Here at Health Gorilla, we are dedicated to creating a more equitable healthcare ecosystem through data access and optimal use. One of the primary reasons I joined Health Gorilla was because of the company’s stated intention to apply to become a Qualified Health Information Network (QHIN) under the Trusted Exchange Framework and Common Agreement (TEFCA). Established by the 21st Century Cures Act and rules issued by the Office of the National Coordinator for Health IT's (ONC), TEFCA and the associated prohibition of health information blocking are foundational to advancing interoperability – and consequently health and health data equity. 

Key components of the bipartisan Cures Act of 2016 languished under the previous administration but have been prioritized since President Joe Biden tapped Micky Tripathi to lead the ONC in January 2021. Under Tripathi’s leadership, the agency has emphasized the critical importance of “health equity by design,” in which equity is a guiding and foundational principle for ONC programs and policies.

The cause and effect interaction of interoperability and health equity has also been recognized by Centers for Medicare & Medicaid Services (CMS) Administrator Chiquita Brooks-LaSure, who notes that data exchange is crucial for us to identify, understand and address gaps in the system. "We need to build a data connected healthcare system," Brooks-LaSure said during a talk at HIMSS22. "We must do this to address the inequities in our healthcare system."

In healthcare, information can be a superpower. It enables providers to deliver the best possible care where, when and how it is needed most, and allows patients to obtain better, safer, more coordinated care, while granting them agency over their own health and health data.

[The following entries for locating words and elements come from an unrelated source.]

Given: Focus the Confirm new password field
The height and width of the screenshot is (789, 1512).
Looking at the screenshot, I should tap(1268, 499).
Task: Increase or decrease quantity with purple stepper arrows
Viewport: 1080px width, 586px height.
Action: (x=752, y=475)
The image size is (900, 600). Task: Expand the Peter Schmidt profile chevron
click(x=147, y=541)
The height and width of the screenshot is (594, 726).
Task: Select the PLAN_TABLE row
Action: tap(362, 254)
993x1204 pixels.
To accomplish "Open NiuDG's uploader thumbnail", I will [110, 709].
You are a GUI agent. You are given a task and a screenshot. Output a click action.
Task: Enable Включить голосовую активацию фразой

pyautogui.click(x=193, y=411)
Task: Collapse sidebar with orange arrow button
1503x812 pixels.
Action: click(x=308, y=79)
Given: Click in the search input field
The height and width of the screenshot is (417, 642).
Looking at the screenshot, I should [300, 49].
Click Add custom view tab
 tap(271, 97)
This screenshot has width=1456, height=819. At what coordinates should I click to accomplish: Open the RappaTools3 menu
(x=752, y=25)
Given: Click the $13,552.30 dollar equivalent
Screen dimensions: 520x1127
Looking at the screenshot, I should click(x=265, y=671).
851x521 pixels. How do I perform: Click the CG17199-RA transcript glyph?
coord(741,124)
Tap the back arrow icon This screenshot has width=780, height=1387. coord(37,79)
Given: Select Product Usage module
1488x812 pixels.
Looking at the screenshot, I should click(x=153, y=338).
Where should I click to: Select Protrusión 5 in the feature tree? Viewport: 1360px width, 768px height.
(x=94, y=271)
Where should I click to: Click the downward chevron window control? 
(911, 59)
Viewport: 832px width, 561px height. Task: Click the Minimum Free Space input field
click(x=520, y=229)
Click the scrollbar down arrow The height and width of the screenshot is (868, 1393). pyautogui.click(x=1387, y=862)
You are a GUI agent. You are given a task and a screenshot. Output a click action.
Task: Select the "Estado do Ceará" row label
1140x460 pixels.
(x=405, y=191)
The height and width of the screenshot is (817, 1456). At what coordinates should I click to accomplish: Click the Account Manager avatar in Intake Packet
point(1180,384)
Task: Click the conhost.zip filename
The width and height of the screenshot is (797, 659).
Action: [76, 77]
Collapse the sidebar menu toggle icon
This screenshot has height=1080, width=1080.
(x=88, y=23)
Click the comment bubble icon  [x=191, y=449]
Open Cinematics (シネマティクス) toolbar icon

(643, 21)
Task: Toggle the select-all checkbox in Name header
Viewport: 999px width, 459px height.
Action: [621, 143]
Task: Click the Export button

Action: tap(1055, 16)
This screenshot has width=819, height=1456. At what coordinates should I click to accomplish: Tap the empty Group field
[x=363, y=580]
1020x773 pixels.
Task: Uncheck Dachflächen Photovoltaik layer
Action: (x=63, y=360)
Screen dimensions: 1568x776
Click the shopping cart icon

While greater access to health information has great potential to improve population health, we must be mindful of the risk of unintended consequences. As artificial intelligence is increasingly incorporated into health tech tools, we must recognize and eliminate bias in systems and algorithms that perpetuate racial and other forms of discrimination.

Setting aside the issue of healthcare access, which to be clear should be a right and not a privilege, there are also significant inequities among those who do receive healthcare on a regular basis. The quality and completeness of available health data can have a huge impact on the quality and completeness of care one receives.

Someone who receives healthcare in a catch-as-catch-can manner – piecing it together from disparate sources when and where it is available – is at a clear and significant disadvantage today compared to those who receive all of their care within an integrated health system. These patients can also suffer from an open-loop referral process because siloed information held by individual organizations does not allow clinicians to efficiently track patient progress and follow up on outcomes to safely and effectively coordinate care. For those with complex or rare conditions, who often seek care from multiple provider organizations that are disconnected from one another, the challenges are even more acute.

Also vital is maintaining accurate data so we can identify and understand health and healthcare inequities, evaluate systemic effects on individuals and populations, and to inform and monitor needed change.

As a primary care physician for more than three decades, I can say with confidence that interoperability of electronic health records (EHRs) and other health data is one of the best tools we have at our disposal to advance equity and justice within our healthcare system.

TEFCA, once fully operational, promises to serve as a “network of networks” and an on-ramp for frictionless health information exchange nationwide. But getting there will not happen on its own. There is work for all of us to do to make this vision a reality. Let’s get to it.